Alors faut-il s’alarmer et se dire que désormais Bordeaux est redevenu un club moyen ? Pas forcément, car les circonstances atténuantes sont nombreuses, et en premier lieu les nombreux changements d’entraîneur au cours de la saison passée. Désormais, en étant là dès juillet, Paulo Sousa peut travailler plus sereinement à bâtir l’effectif qu’il souhaite pour être compétitif en championnat. Egalement, l’an dernier, la qualification en Europa League avait beaucoup coûté aux joueurs bordelais qui n’ont pas réussi à se concentrer sur les deux tableaux.
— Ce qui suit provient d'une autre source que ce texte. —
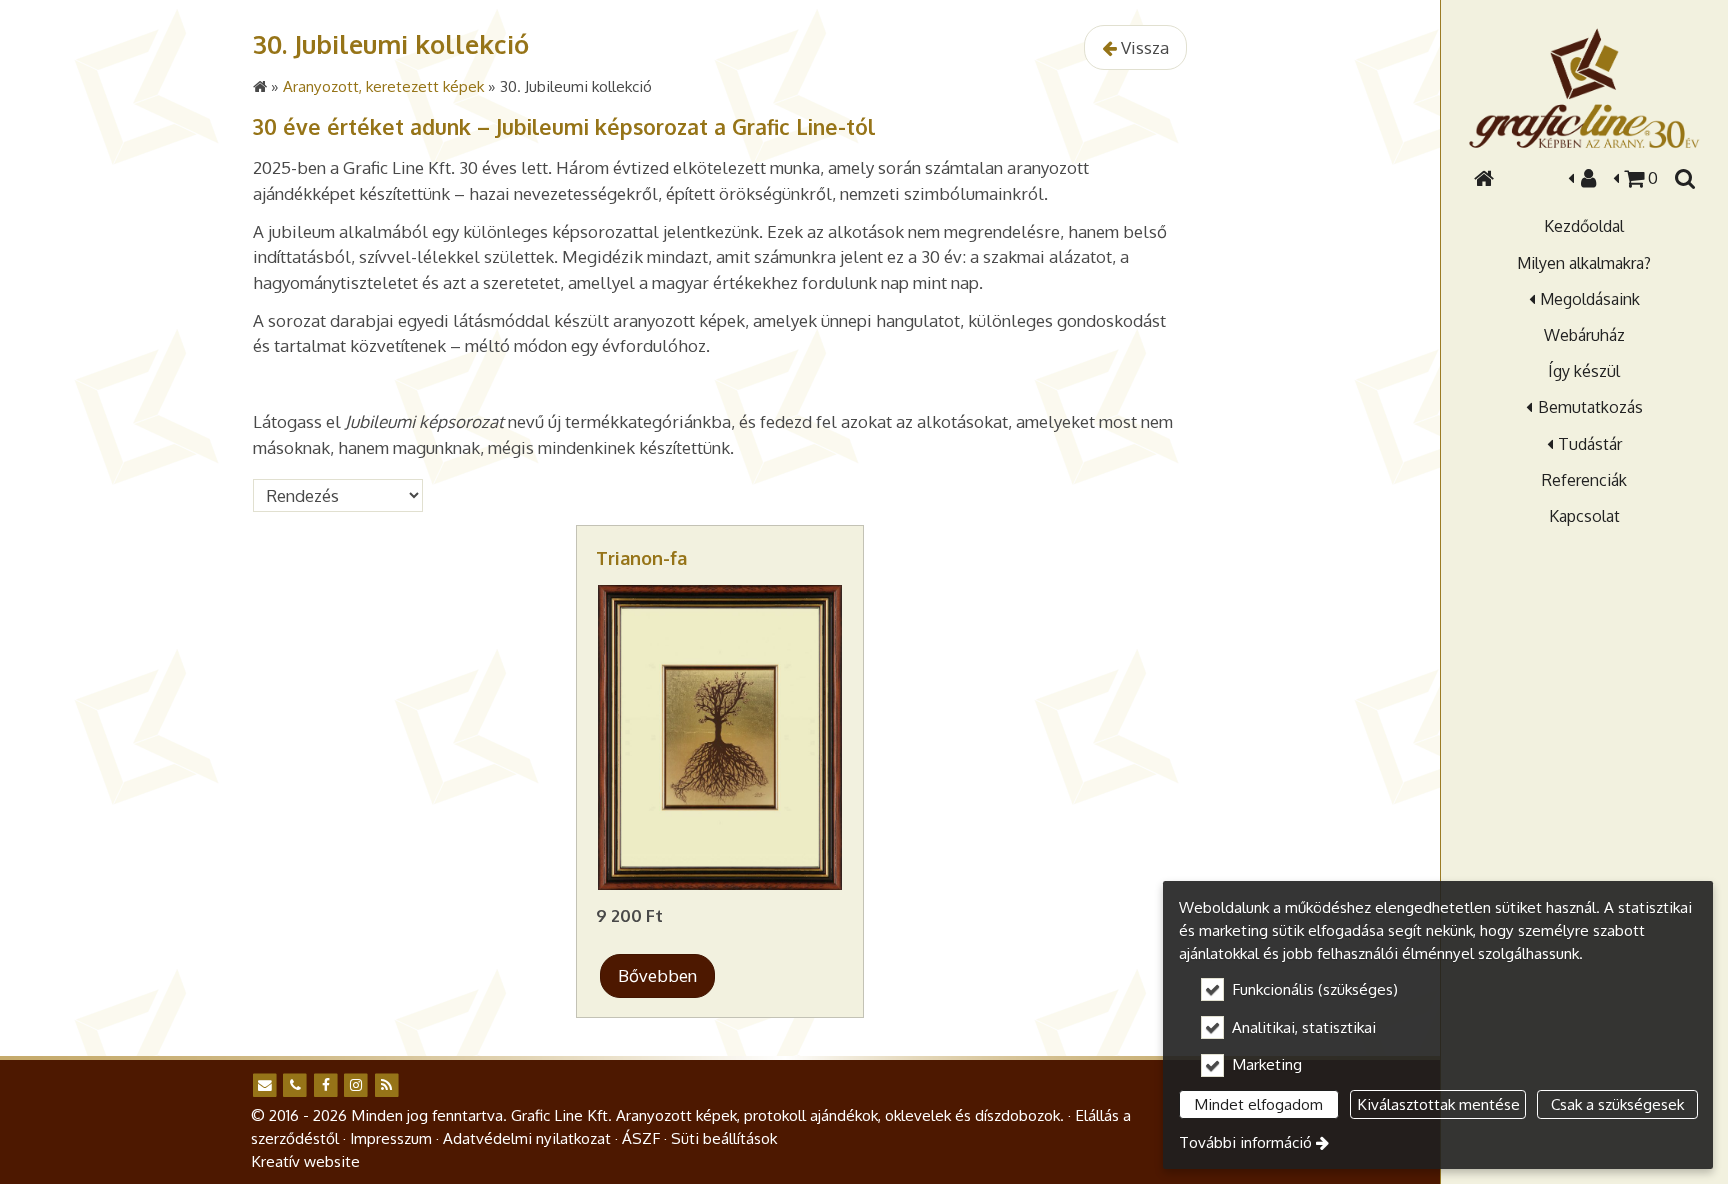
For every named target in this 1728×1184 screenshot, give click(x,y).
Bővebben (657, 975)
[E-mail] (264, 1085)
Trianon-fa (641, 558)
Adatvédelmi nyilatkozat (527, 1138)
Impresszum (391, 1138)
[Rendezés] (341, 495)
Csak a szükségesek (1617, 1104)
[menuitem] (1484, 178)
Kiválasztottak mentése (1438, 1104)
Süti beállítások (724, 1138)
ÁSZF (641, 1138)
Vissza (1143, 47)
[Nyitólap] (1584, 88)
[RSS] (386, 1085)
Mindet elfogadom (1258, 1104)
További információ (1245, 1142)
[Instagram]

Aussi, sans plus aucun enjeu en fin de saison, tout le monde s’est un peu désintéressé des deux derniers mois de compétition, aussi bien joueurs, dirigeants que supporters, et ce, en vue de préparer au mieux la saison prochaine.

Les signes positifs vus récemment sur le marché des transferts, avec notamment l’arrivée de Benito en attendant Koscielny, les discours positifs de l’entraîneur et les moyens supplémentaires débloqués par les propriétaires du club devraient en tout cas inciter à une pointe d’optimisme. Pour que Bordeaux retrouve la place qui est la sienne, dans la première moitié de tableau, et non au milieu.